Effects of adrenomedullin on endothelial cells in the multistep process of angiogenesis: involvement of CRLR/RAMP2 and CRLR/RAMP3 receptors

Samantha Fernandez-Sauze, Christine Delfino, Kamel Mabrouk, Christophe Dussert, Olivier Chinot, Pierre-Marie Martin, Francois Grisoli, L'Houcine Ouafik, Françoise Boudouresque
International Journal of Cancer. Journal International du Cancer 2004 March 1, 108 (6): 797-804
Recently, we demonstrated that U87 glioblastoma xenograft tumors treated with anti-adrenomedullin (AM) antibody were less vascularized than control tumors, suggesting that AM might be involved in neovascularization and/or vessel stabilization. Angiogenesis, the sprouting of new capillaries from preexisting blood vessels, is a multistep process that involves migration and proliferation of endothelial cells, remodeling of the extracellular matrix and functional maturation of the newly assembled vessels. In our study, we analyzed the role of AM on human umbilical vein endothelial cell (HUVEC) phenotype related to different stages of angiogenesis. Here we report evidence that AM promoted HUVEC migration and invasion in a dose-dependent manner. The action of AM is specific and is mediated by the calcitonin receptor-like receptor/receptor activity-modifying protein-2 and -3 (CRLR/RAMP2; CRLR/RAMP3) receptors.

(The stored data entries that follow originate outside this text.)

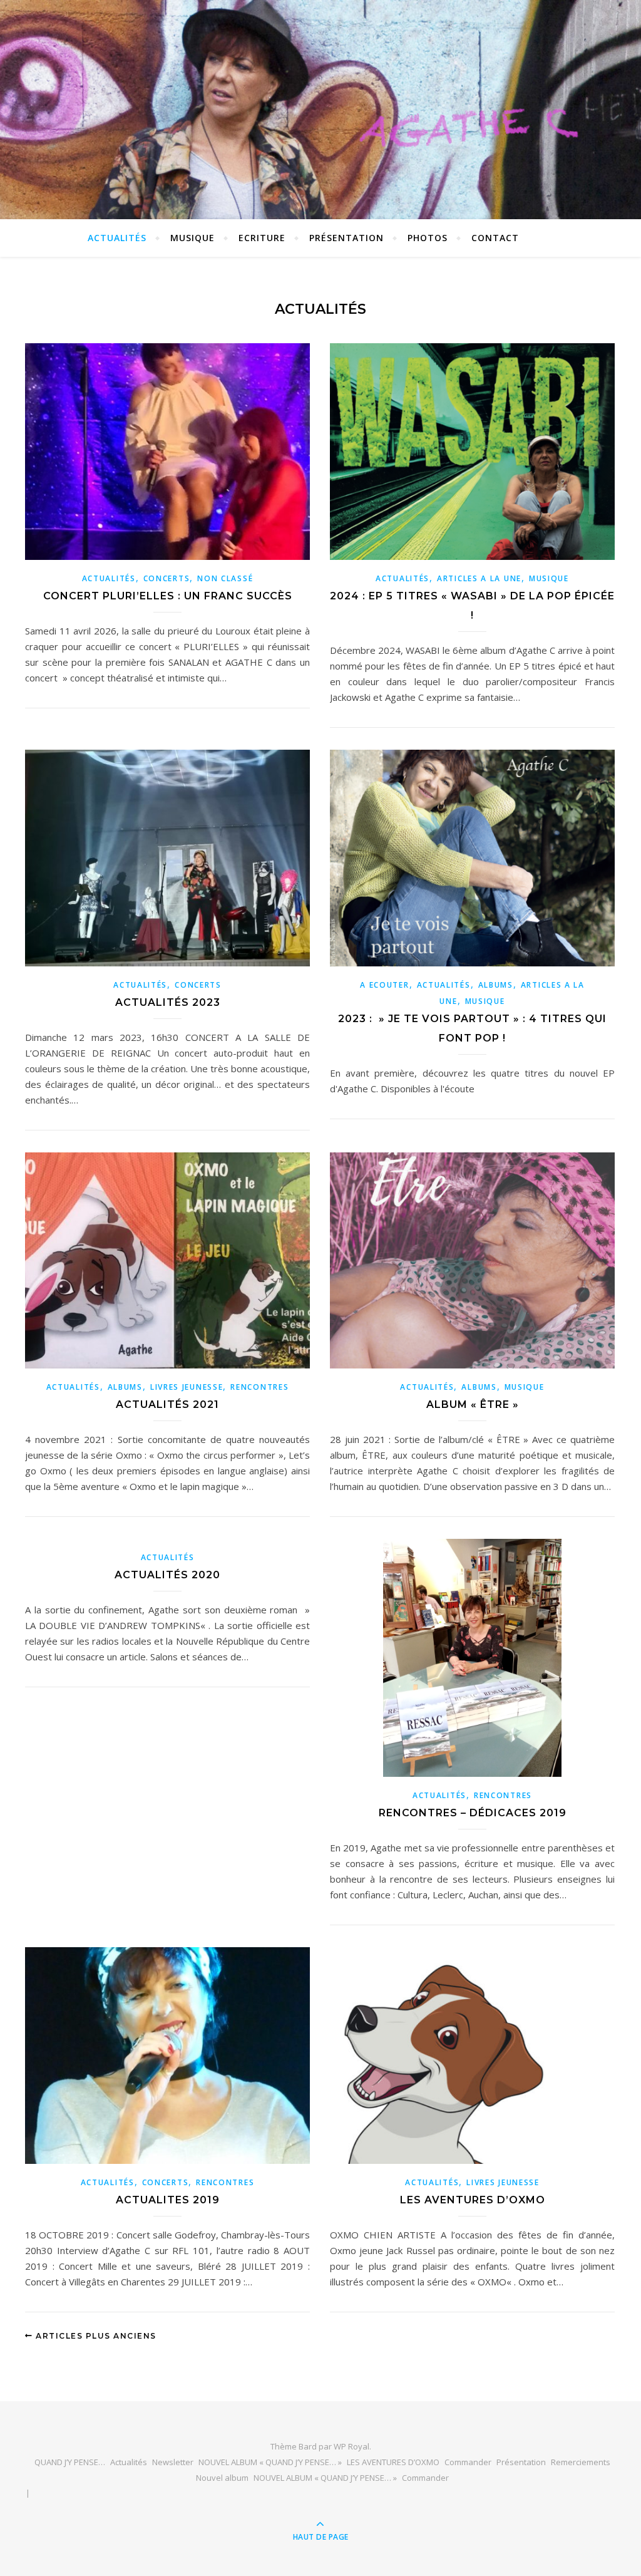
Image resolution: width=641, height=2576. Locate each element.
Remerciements (580, 2462)
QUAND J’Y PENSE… (69, 2462)
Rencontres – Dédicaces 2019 (473, 1813)
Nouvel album (222, 2477)
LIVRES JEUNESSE (186, 1387)
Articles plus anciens (94, 2336)
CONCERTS (166, 578)
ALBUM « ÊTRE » (472, 1404)
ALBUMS (495, 985)
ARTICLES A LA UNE (479, 578)
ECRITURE (261, 238)
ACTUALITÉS (117, 238)
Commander (467, 2462)
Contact (495, 238)
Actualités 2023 (167, 1002)
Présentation (346, 238)
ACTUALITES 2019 (168, 2200)
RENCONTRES (259, 1387)
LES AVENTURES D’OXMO (472, 2200)
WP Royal (351, 2446)
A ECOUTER (384, 985)
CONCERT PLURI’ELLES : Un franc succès (167, 596)
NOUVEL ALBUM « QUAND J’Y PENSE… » (270, 2462)
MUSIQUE (192, 238)
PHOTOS (428, 238)
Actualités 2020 (167, 1575)
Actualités (128, 2462)
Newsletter (172, 2462)
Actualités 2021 (167, 1404)
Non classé (225, 578)
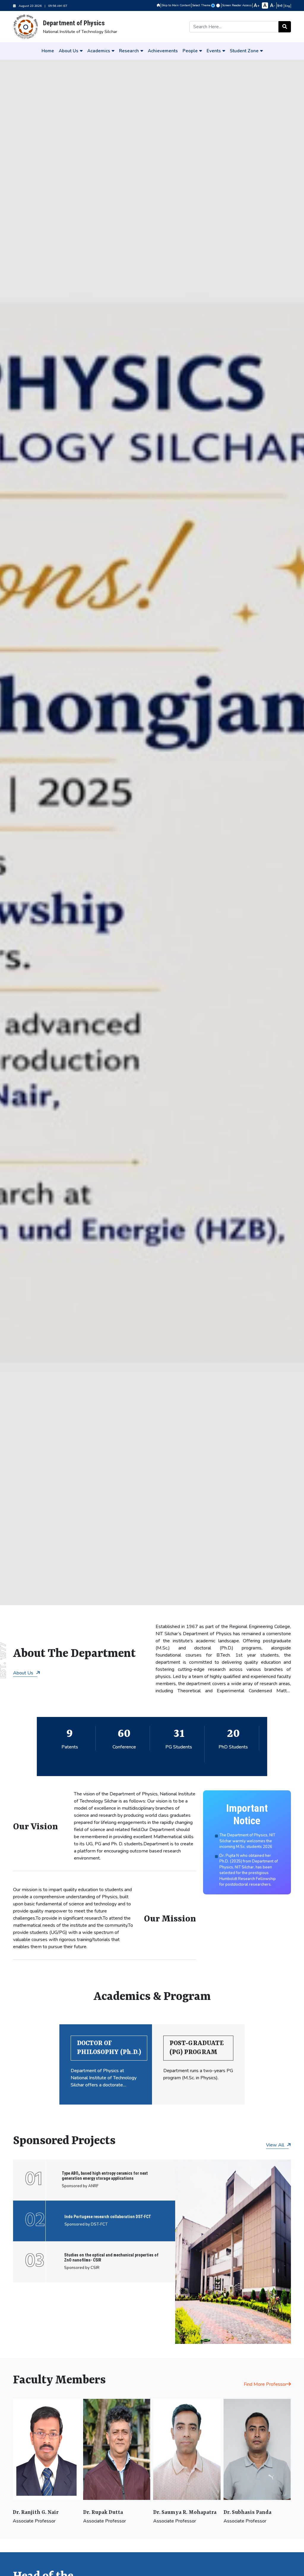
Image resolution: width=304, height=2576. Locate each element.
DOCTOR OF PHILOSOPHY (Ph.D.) (109, 2048)
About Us (68, 51)
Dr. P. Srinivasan (244, 2512)
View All (275, 2145)
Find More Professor (265, 2384)
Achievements (163, 51)
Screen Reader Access (237, 5)
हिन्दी (280, 6)
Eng (287, 6)
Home (48, 51)
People (190, 51)
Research (129, 51)
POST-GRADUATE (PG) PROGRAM (197, 2048)
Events (214, 51)
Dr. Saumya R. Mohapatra (114, 2512)
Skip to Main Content (176, 5)
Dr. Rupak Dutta (33, 2512)
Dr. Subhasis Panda (177, 2512)
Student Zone (244, 51)
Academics (98, 51)
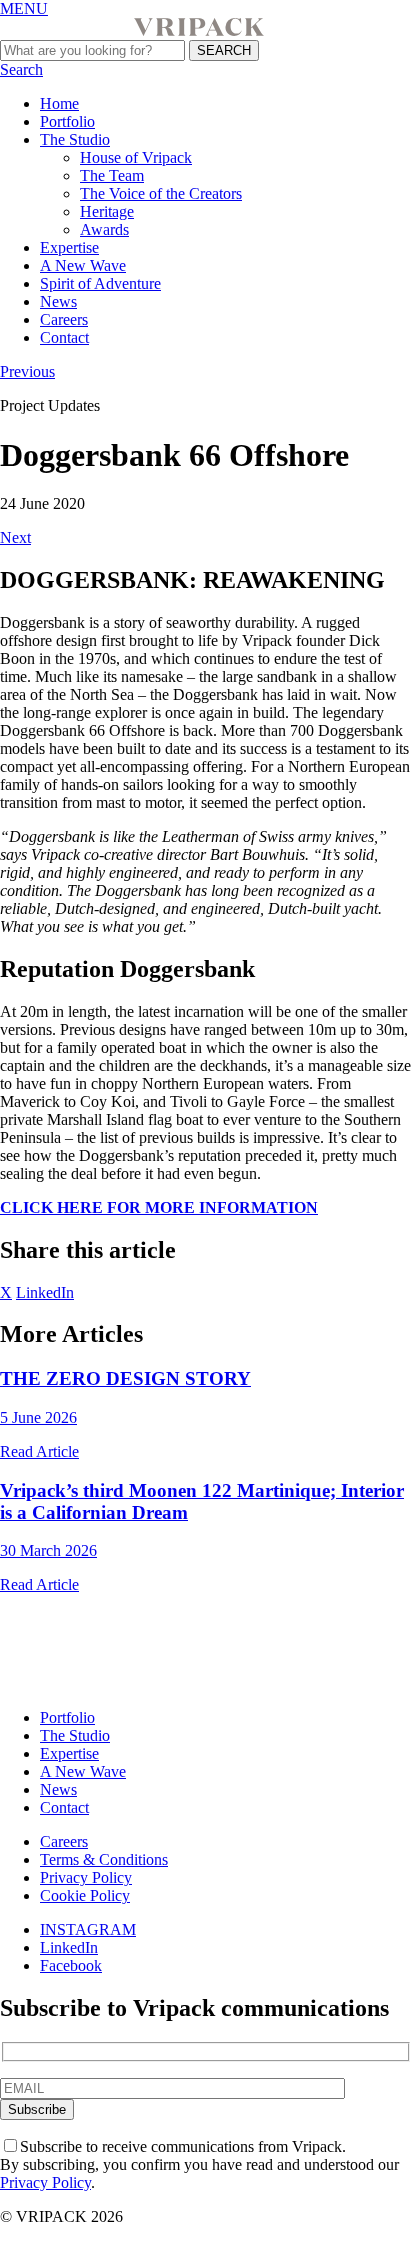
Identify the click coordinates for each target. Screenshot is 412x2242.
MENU (24, 8)
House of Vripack (136, 157)
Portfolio (67, 121)
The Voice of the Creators (161, 193)
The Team (112, 175)
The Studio (75, 139)
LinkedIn (45, 1292)
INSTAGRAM (88, 1929)
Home (59, 103)
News (58, 301)
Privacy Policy (86, 1877)
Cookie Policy (85, 1895)
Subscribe (37, 2109)
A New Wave (83, 265)
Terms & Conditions (104, 1859)
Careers (64, 319)
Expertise (69, 247)
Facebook (71, 1965)
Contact (64, 337)
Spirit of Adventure (100, 283)
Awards (104, 229)
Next (15, 537)
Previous (27, 371)
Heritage (107, 211)
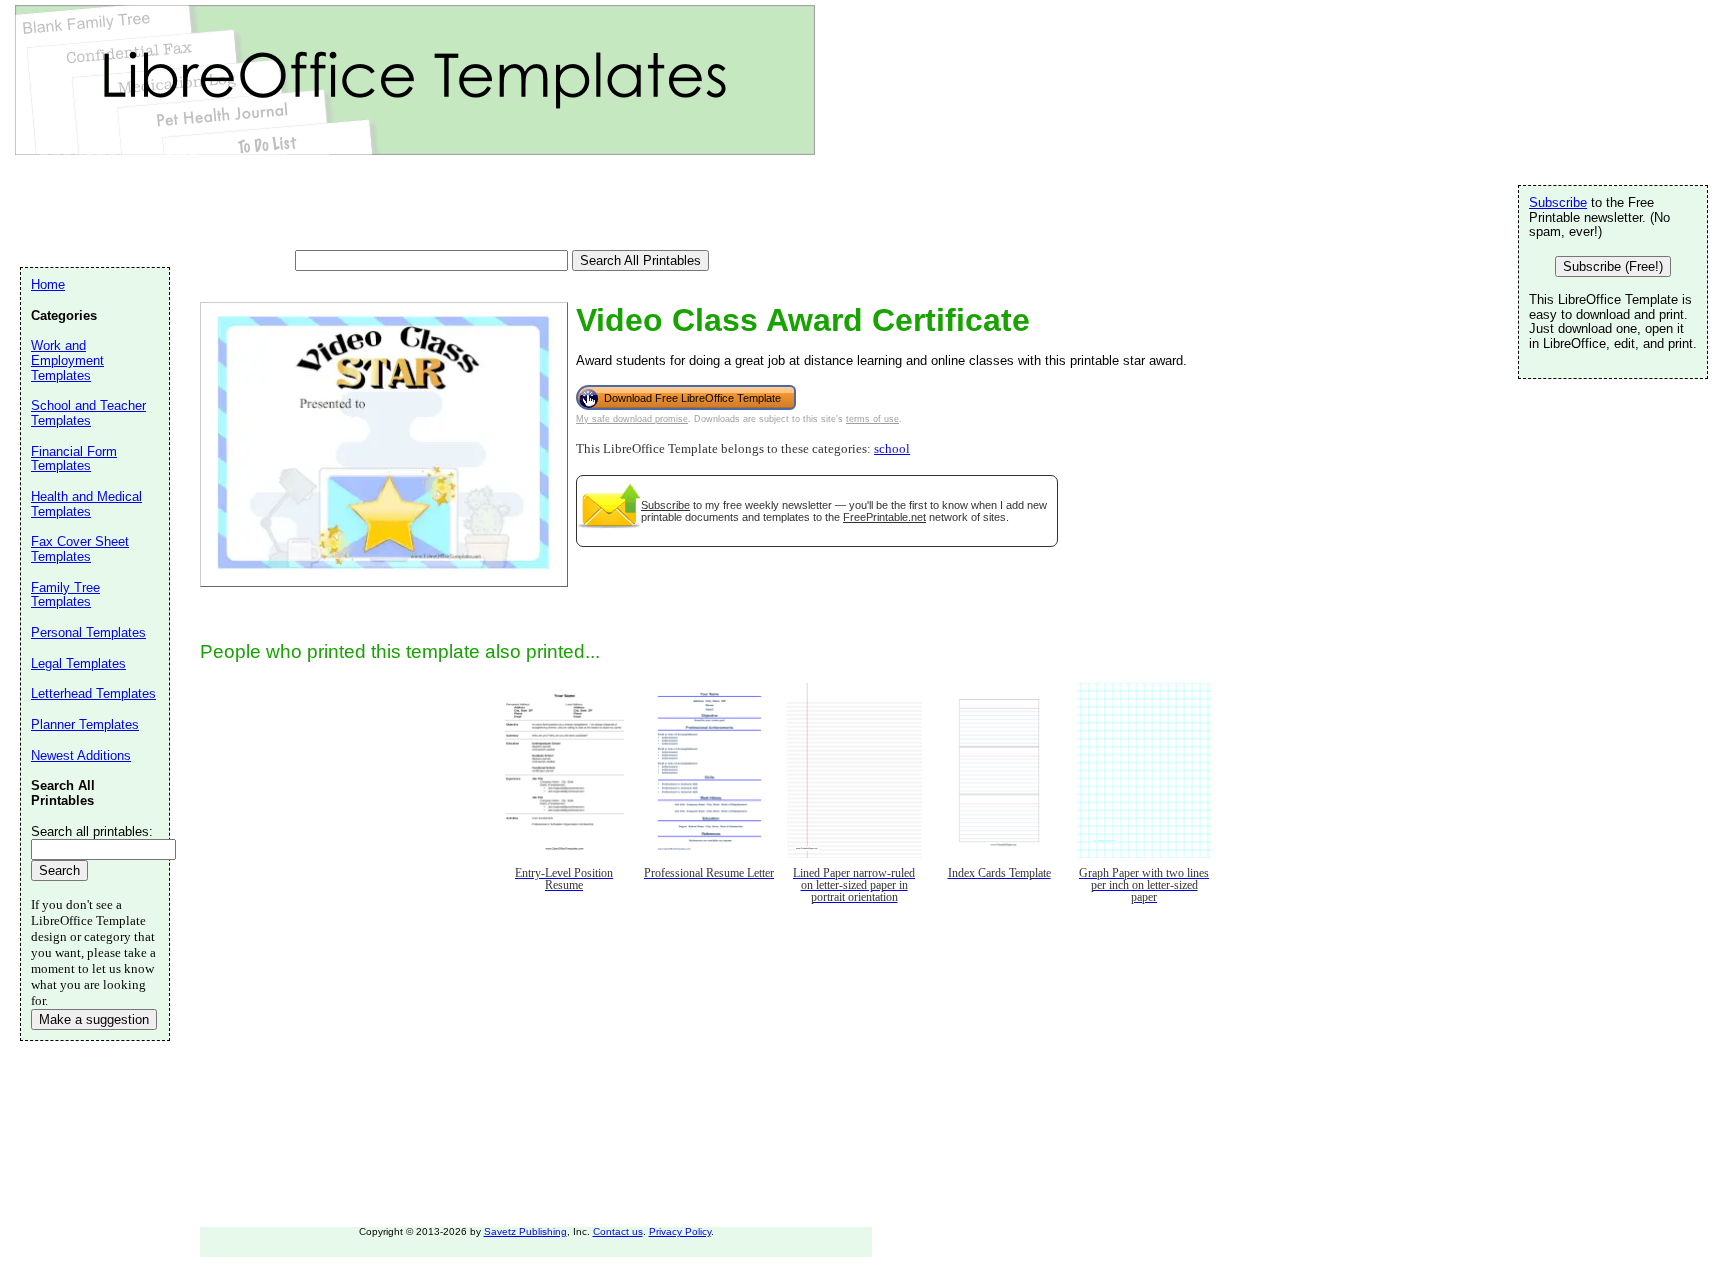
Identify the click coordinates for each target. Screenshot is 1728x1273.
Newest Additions (81, 755)
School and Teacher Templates (88, 413)
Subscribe (665, 505)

Furthermore, AM was able to induce HUVEC differentiation into cord-like structures on Matrigel. Suboptimal concentrations of vascular endothelial growth factor (VEGF) and AM acted synergistically to induce angiogenic-related effects on endothelial cells in vitro. Blocking antibodies to VEGF did not significantly inhibit AM-induced capillary tube formation by human endothelial cells, indicating that AM does not function indirectly through upregulation of VEGF. These findings suggest that the proangiogenic action of AM on cultured endothelial cells via CRLR/RAMP2 and CRLR/RAMP3 receptors may translate in vivo into enhanced neovascularization and therefore identify AM and its receptors acting as potential new targets for antiangiogenic therapies.